● **Supplied passage**:
Single by David et Jonathan

from the album Cœur de gosse
- B-side: "On ira"
- Released: May 1988
- Recorded: 1987 or 1988
- Studio: Studio CBE (recording)
- Genre: Pop
- Length: 4:15
- Label: Sefra
- Composer: David Marouani
- Lyricists: Didier Barbelivien, Pascal Auriat
- Producer: Pascal Auriat

David et Jonathan singles chronology
| "Gina" (1987) | "Est-ce que tu viens pour les vacances?" (1988) | "Cœur de gosse" (1988) |

= Est-ce que tu viens pour les vacances? =

1988 single by David & Jonathan

"Est-ce que tu viens pour les vacances?" (English: “Are you coming for the holidays?") is a 1988 pop song recorded by French vocal duet David et Jonathan. Written by Didier Barbelivien and Pascal Auriat with music composed by duet member David Marouani, it was the third single from their 1988 album Cœur de gosse, (English: "Kid's heart") on which it appears as the first track, and was released in May 1988. It achieved success in France, peaking at number three and thus becoming one of the summer hits of 1988.

==Lyrics and music video==
Lyrics were written by Didier Barbelivien, who had written the duet's previous single, "Gina". The phrase "a crocodile on your blouson" is sometimes viewed as an indirect reference to the trademark of Lacoste. The music video for "Est-ce que tu viens pour les vacances ?" was shot on a beach in Hammamet, Tunisia, and shows images of the duet playing piano and experiencing a summertime love with girls on a sunny beach, which is often considered as dated; however, duet member Jonathan Bermudes considered that it was perfectly in the style of the 1980s and that it remained in the memory of a whole generation. In 2013, Marouani said the song generates royalties which provide an amount of 5000 euros per year.

● **Data shown**:
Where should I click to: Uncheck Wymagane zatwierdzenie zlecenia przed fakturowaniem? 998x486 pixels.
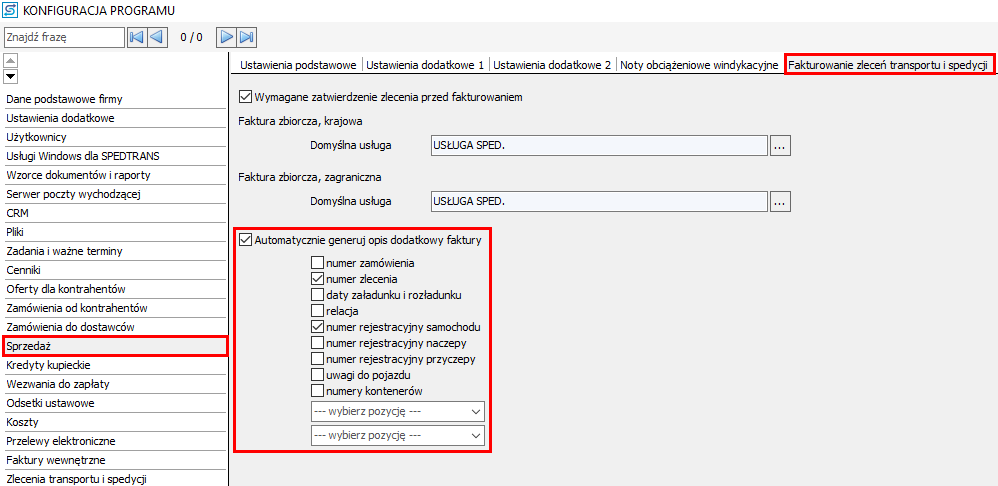point(245,97)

● **Stated problem A**: Give again, word for word, the stretch of the song article starting at "David et Jonathan singles" and ending at "hits of 1988.".
● **Stated problem B**:
Using the song article, answer:
(i) Where was the music video shot?
(ii) What position did the song reach in France?
(iii) Which label released the single?
The material is unrelated to the song article.

● **Worked answer A**:
David et Jonathan singles chronology
| "Gina" (1987) | "Est-ce que tu viens pour les vacances?" (1988) | "Cœur de gosse" (1988) |

= Est-ce que tu viens pour les vacances? =

1988 single by David & Jonathan

"Est-ce que tu viens pour les vacances?" (English: “Are you coming for the holidays?") is a 1988 pop song recorded by French vocal duet David et Jonathan. Written by Didier Barbelivien and Pascal Auriat with music composed by duet member David Marouani, it was the third single from their 1988 album Cœur de gosse, (English: "Kid's heart") on which it appears as the first track, and was released in May 1988. It achieved success in France, peaking at number three and thus becoming one of the summer hits of 1988.

● **Worked answer B**:
(i) On a beach in Hammamet, Tunisia
(ii) Number three
(iii) Sefra